What is a Dockerfile?

docs.questions.sections.docker~5 min read

A Dockerfile is a plain text file containing instructions that Docker reads top-to-bottom to assemble an image. Each non-trivial instruction creates a new layer; the layers stack to form the final image.

Theory

TL;DR

Plain text. No JSON, no YAML. One instruction per line in uppercase: FROM, RUN, COPY, CMD, etc.
Goes top-to-bottom. Earlier instructions land in lower layers; later ones add on top.
Each instruction = one layer (cached). Same instruction with the same input on rebuild = cache hit, no work.
Order matters: put stable, expensive things (system deps) early, frequently-changing things (your source code) late.
Multi-stage builds let you build in one stage and copy only the artifact into a slim runtime stage. Smaller, safer images.

Quick example

dockerfile

# Dockerfile - typical Node.js app
FROM node:22-alpine
WORKDIR /app
COPY package*.json ./
RUN npm ci --omit=dev
COPY . .
USER node
EXPOSE 3000
CMD ["node", "server.js"]

bash

$ docker build -t myapp:1.0 .
[+] Building 12.4s (10/10) FINISHED
 => [1/6] FROM node:22-alpine
 => [2/6] WORKDIR /app
 => [3/6] COPY package*.json ./
 => [4/6] RUN npm ci --omit=dev
 => [5/6] COPY . .
 => [6/6] USER node
 => exporting layers

Seven instructions, six layers (the last EXPOSE and CMD are metadata only). Change a source file and rebuild: only steps 5 and after re-execute. Steps 1-4 are pulled from cache.

Key instructions

Instruction	What it does
`FROM image[:tag]`	Sets the base image. First non-comment line of every Dockerfile.
`WORKDIR /path`	Sets the working directory for following `RUN`, `COPY`, `CMD`. Creates the dir if missing.
`COPY src dest`	Copies files from build context into the image.
`ADD src dest`	Like `COPY` but also handles URLs and tar extraction. Prefer `COPY` unless you need those features.
`RUN cmd`	Runs a shell command at build time. Common: install packages, build artifacts.
`ENV KEY=value`	Sets an environment variable that persists in the image.
`EXPOSE 80`	Documentation only - says "this image listens on port 80". Does not actually publish anything.
`USER name\|uid`	Sets the user for following instructions and the running container. Default: root (avoid).
`CMD ["prog", "arg"]`	Default command when a container starts. Can be overridden by `docker run`.
`ENTRYPOINT ["prog"]`	The fixed first part of the command; `CMD` becomes its default args.
`ARG name`	Build-time variable, set with `--build-arg`. Not present at runtime (use `ENV` for that).

CMD vs ENTRYPOINT

Both define what runs when a container starts. The difference matters when users override.

dockerfile

# Pattern A: CMD only
CMD ["echo", "hello"]
# docker run myimage              -> echo hello
# docker run myimage echo bye     -> echo bye   (CMD fully replaced)

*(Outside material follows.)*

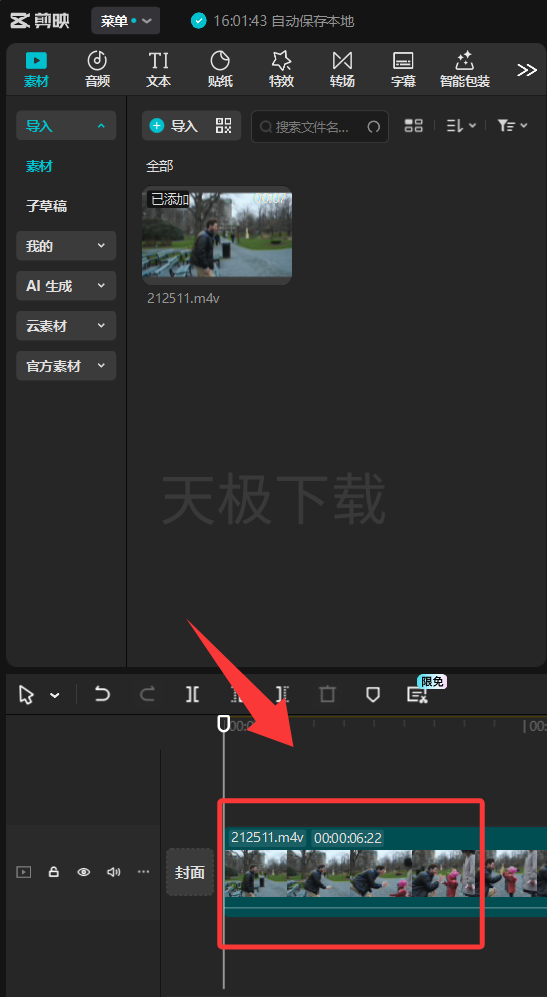This screenshot has height=997, width=547.
Task: Expand the AI 生成 section
Action: [x=66, y=286]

# Pattern B: ENTRYPOINT + CMD
ENTRYPOINT ["echo"]
CMD ["hello"]
# docker run myimage              -> echo hello
# docker run myimage bye          -> echo bye   (CMD replaced, ENTRYPOINT stays)

Use ENTRYPOINT when the image is one tool (e.g., a CLI). Use CMD alone when the image is a service that takes no args.

Build cache and instruction order

Docker caches each layer by its instruction + inputs. Reorder for cache efficiency:

dockerfile

# WRONG: source copied before deps installed
FROM node:22-alpine
WORKDIR /app
COPY . .                # any code change invalidates everything below
RUN npm ci --omit=dev   # re-runs on every code change
CMD ["node", "server.js"]

# RIGHT: deps installed before source copied
FROM node:22-alpine
WORKDIR /app
COPY package*.json ./   # only changes when deps change
RUN npm ci --omit=dev   # cached unless package.json changed
COPY . .                # changes when source changes; only this and below re-run
CMD ["node", "server.js"]

The difference: rebuild after a one-line code change in server.js becomes 1 second instead of 60 seconds.

Multi-stage builds

Build in a fat stage, copy artifacts into a slim stage. Result: smaller, more secure final images.

dockerfile

# Stage 1: build
FROM node:22-alpine AS build
WORKDIR /app
COPY package*.json ./
RUN npm ci
COPY . .
RUN npm run build      # produces /app/dist

# Stage 2: runtime
FROM nginx:1.27-alpine
COPY --from=build /app/dist /usr/share/nginx/html
EXPOSE 80

The final image is nginx:1.27-alpine plus your built static files. The Node toolchain, source code, node_modules - none of it lands in the runtime image. Smaller attack surface, smaller image, faster pull.

Common mistakes

Running as root in the final stage

dockerfile

# WRONG: default user is root
FROM node:22
COPY . /app
CMD ["node", "app.js"]

# RIGHT: drop privileges
FROM node:22
COPY --chown=node:node . /app
USER node
CMD ["node", "app.js"]

A root container that escapes its namespace is still root on the host. Always switch to a non-root user before CMD.

Not using .dockerignore

# .dockerignore
node_modules
.git
dist
*.log
.env*
Dockerfile

Without it, COPY . . ships your node_modules and .git to the daemon, slowing builds and bloating the image.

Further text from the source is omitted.